Après des semaines d’enquête, les policiers ont interpellé un trafiquant qui avait monté un supermarché de la drogue depuis chez lui. Des revendeurs et clients ont aussi été entendus.Photo mise en avant : Les policiers des « stups » ont stoppé un trafic de LSD, de champignons hallucinogènes et d’herbe de cannabis. Le principal suspect pilotait depuis son…
Il vendait de tout, ou presque. D’après Les Nouvelles Calédoniennes, un homme d’une vingtaine d’années, qui n’avait jamais fait parler de lui jusqu’alors, était dans le collimateur de la brigade des stupéfiants de la police nationale qui menait depuis plusieurs semaines de discrètes investigations sur son activité illégale, le suspectant d’avoir monté un supermarché de la drogue qu’il pilotait depuis son domicile aux Koghis, à Dumbéa. Dans le plus grand secret, les enquêteurs du service territorial de la police judiciaire (STPJ) ont travaillé, de jour comme de nuit, pour comprendre et reconstituer ce réseau qui « arrosait » le Grand Nouméa et la capitale et que le principal suspect avait réussi à structurer comme une véritable entreprise.
Livraison à domicile
La procédure avait été ouverte en début d’année via un renseignement anonyme qui dénonçait ce trafic de stupéfiants qui avait la particularité de ne pas se limiter à de la vente d’herbe de cannabis mais aussi, de proposer aux personnes intéressées du LSD – un puissant psychotrope – ou encore, des champignons hallucinogènes.
À force d’étroites surveillances, d’écoutes téléphoniques et d’auditions de clients, les policiers ont établi que le jeune homme dealait depuis au moins deux ans, multipliant les profits qu’il réinjectait directement dans l’achat de drogue ou pour ses besoins personnels. S’il proposait aux clients, dans un premier temps, de se rendre aux Koghis pour récupérer les substances, il avait ensuite proposé de les livrer directement à domicile pour satisfaire au mieux les demandes des consommateurs et s’attirer une clientèle encore plus large.
Au fil des semaines, l’étau s’est resserré jusqu’à ce que les policiers décident de passer enfin à l’action. Après avoir localisé de manière formelle le suspect à son domicile, ils ont procédé à son arrestation.
Dans la foulée, une perquisition a été ordonnée et a permis de découvrir et de saisir plusieurs doses de LSD, une trentaine de champignons hallucinogènes, de l’herbe de cannabis, des sachets conditionnés pour la vente ainsi qu’une forte somme d’argent liquide.
Sur des bouses de vaches
Transféré au commissariat central, le jeune homme, au casier judiciaire vierge, a été confronté aux éléments du dossier avant de passer à table. D’après nos informations, il a bien admis se livrer à la vente de stupéfiants depuis au moins l’année dernière mais il s’est montré moins bavard sur l’identité de ses fournisseurs, notamment en herbe de cannabis.
Les policiers ont également cherché à savoir comment le trafiquant s’approvisionnait en champignons magiques.

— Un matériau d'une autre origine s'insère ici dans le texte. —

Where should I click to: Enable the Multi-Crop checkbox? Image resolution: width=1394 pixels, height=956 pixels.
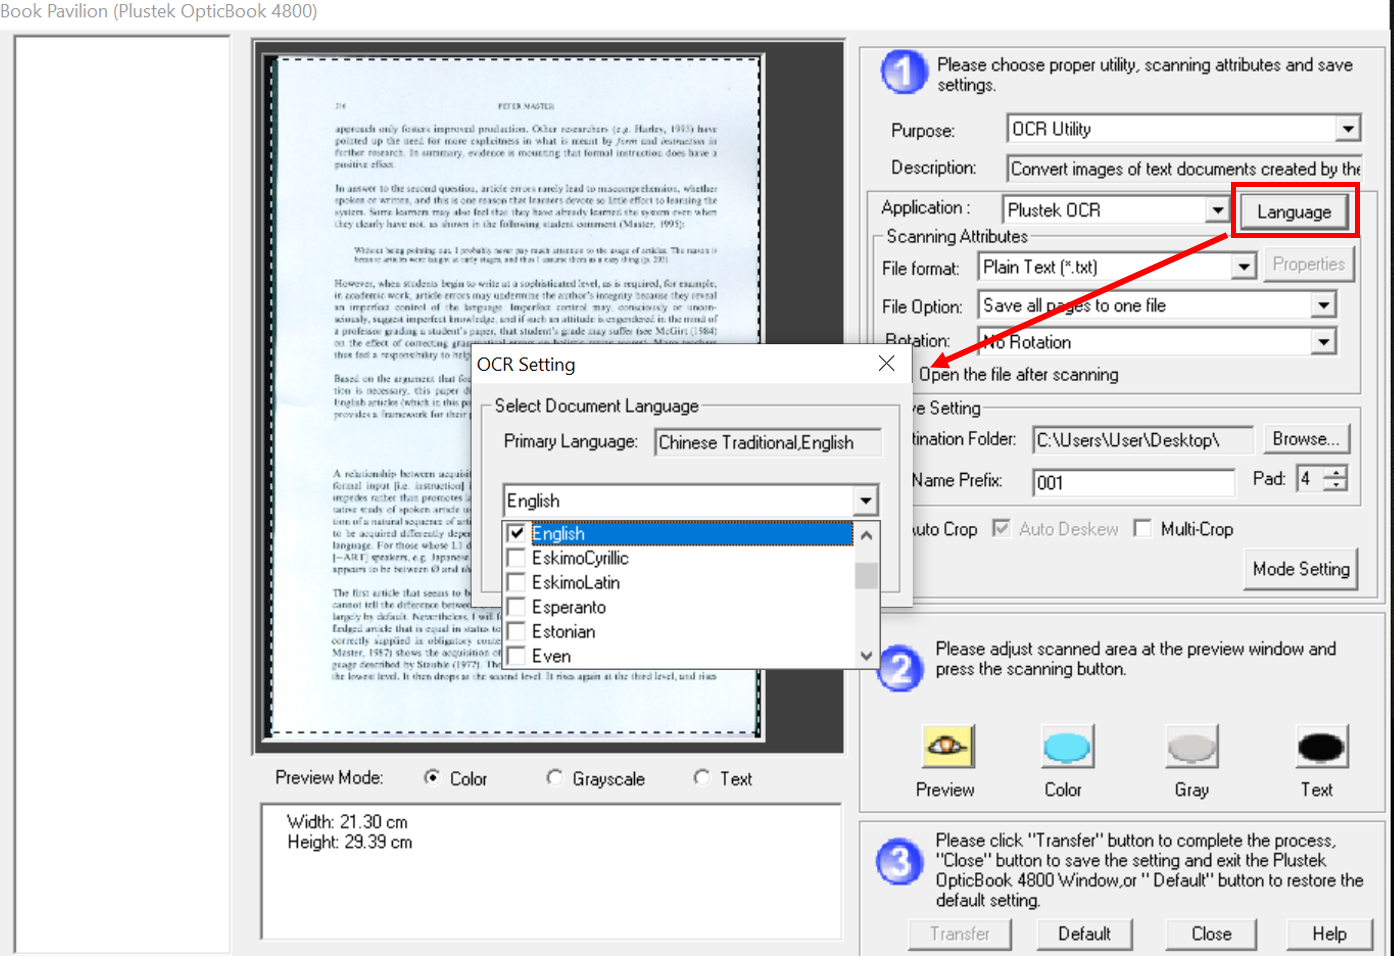tap(1143, 529)
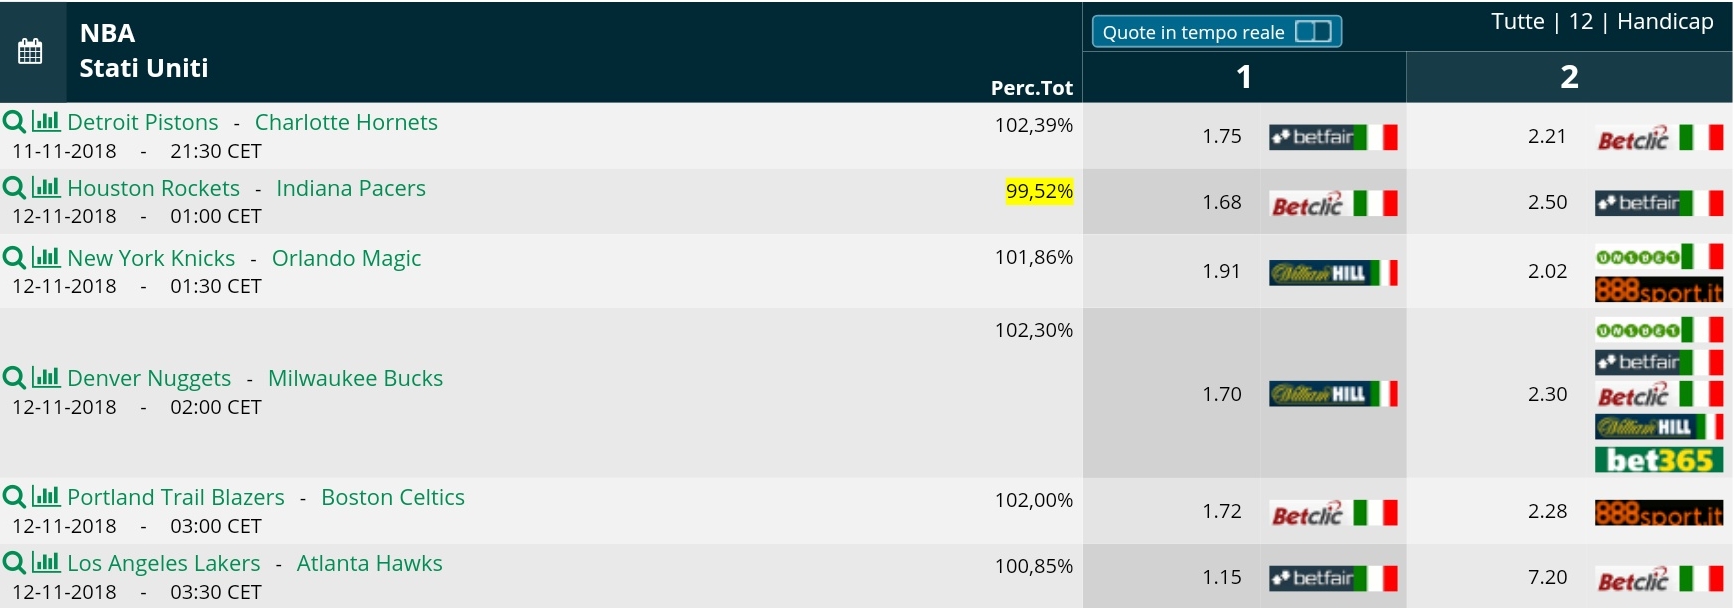Click magnifier icon for Portland Trail Blazers match

(x=14, y=497)
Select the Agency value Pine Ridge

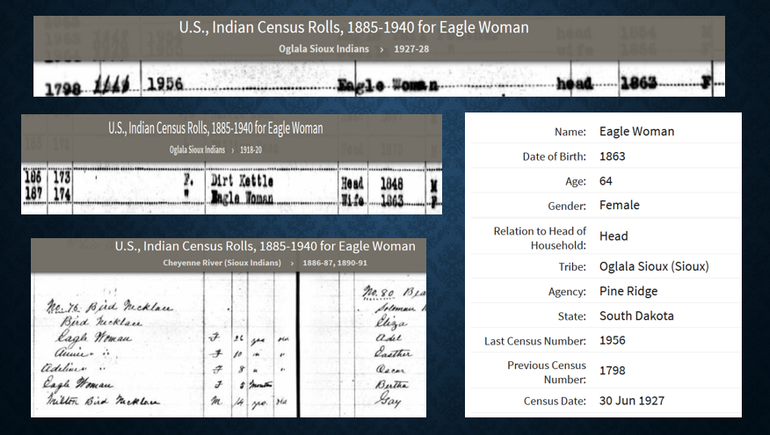tap(628, 291)
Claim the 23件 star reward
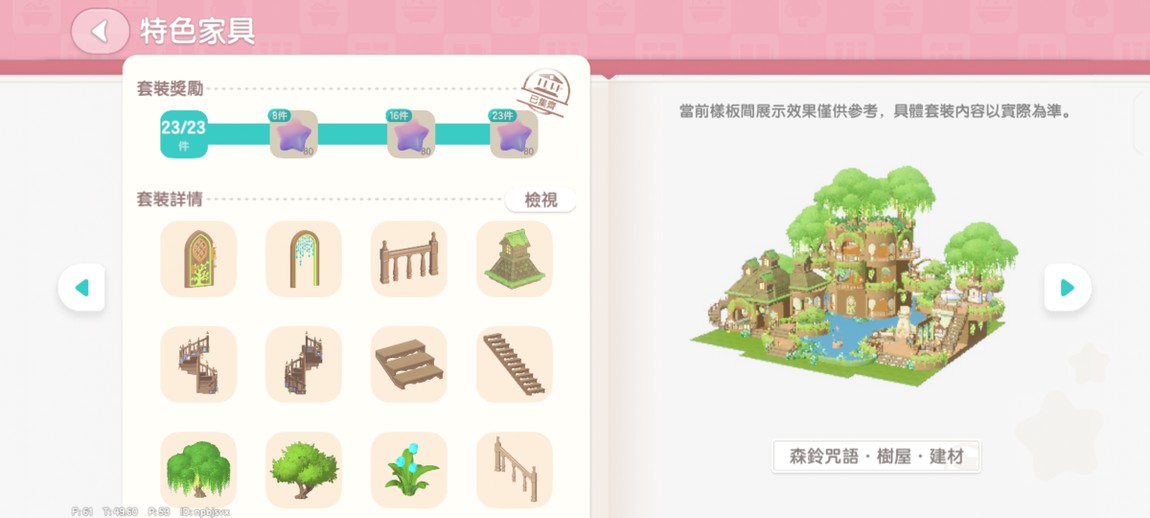Screen dimensions: 1150x518 click(513, 134)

Via l’envoi de colis postaux depuis la Métropole ? Sur le Dark Web ? En les cultivant directement chez lui ? Le suspect a finalement raconté qu’il récoltait lui-même ces végétaux psychédéliques qui poussaient sur… des bouses de vache.
En effet, les champignons dits coprophiles, et qui procurent des sensations analogues au LSD, se nourrissent d’excréments de bovins. Le mycologue amateur n’avait plus qu’à les faire soigneusement sécher avant de les céder à ceux qui sont en recherche d’un « trip » de plusieurs heures.
Le monde de la nuit
Malgré ces aveux en garde à vue, le dossier n’en est pas pour autant fini. Les enquêteurs des « stups » vont, toujours sous la houlette du parquet, tenter de percer un peu plus encore ce réseau aux multiples ramifications et bien implanté dans le monde de la nuit.
Effets secondaires
Le champignon psilocybe, qui pousse principalement dans les prairies ou sur des excréments d’animaux, est très recherché pour ses effets secondaires. Ces « champis » sont le plus souvent ingérés crus ou séchés, certains le consommant aussi infusés ou cuisinés avec d’autres aliments. Les effets varient selon les variétés, les modes de préparation et les quantités consommées : hallucinations visuelles et auditives, altération de la perception du temps et de l’espace, jusqu’à la recherche d’expérience mystique.
Attention, ce n’est pas sans risque, ces champignons peuvent provoquer des vertiges et nausées, des pertes d’équilibre ou une accélération du rythme cardiaque. Une ingestion massive peut entraîner de graves complications allant jusqu’au décès, mais cela reste très rare. Sur le plan pénal, ils sont reconnus comme une drogue. Son usage et sa cession sont punis de peines de prison et d’amende.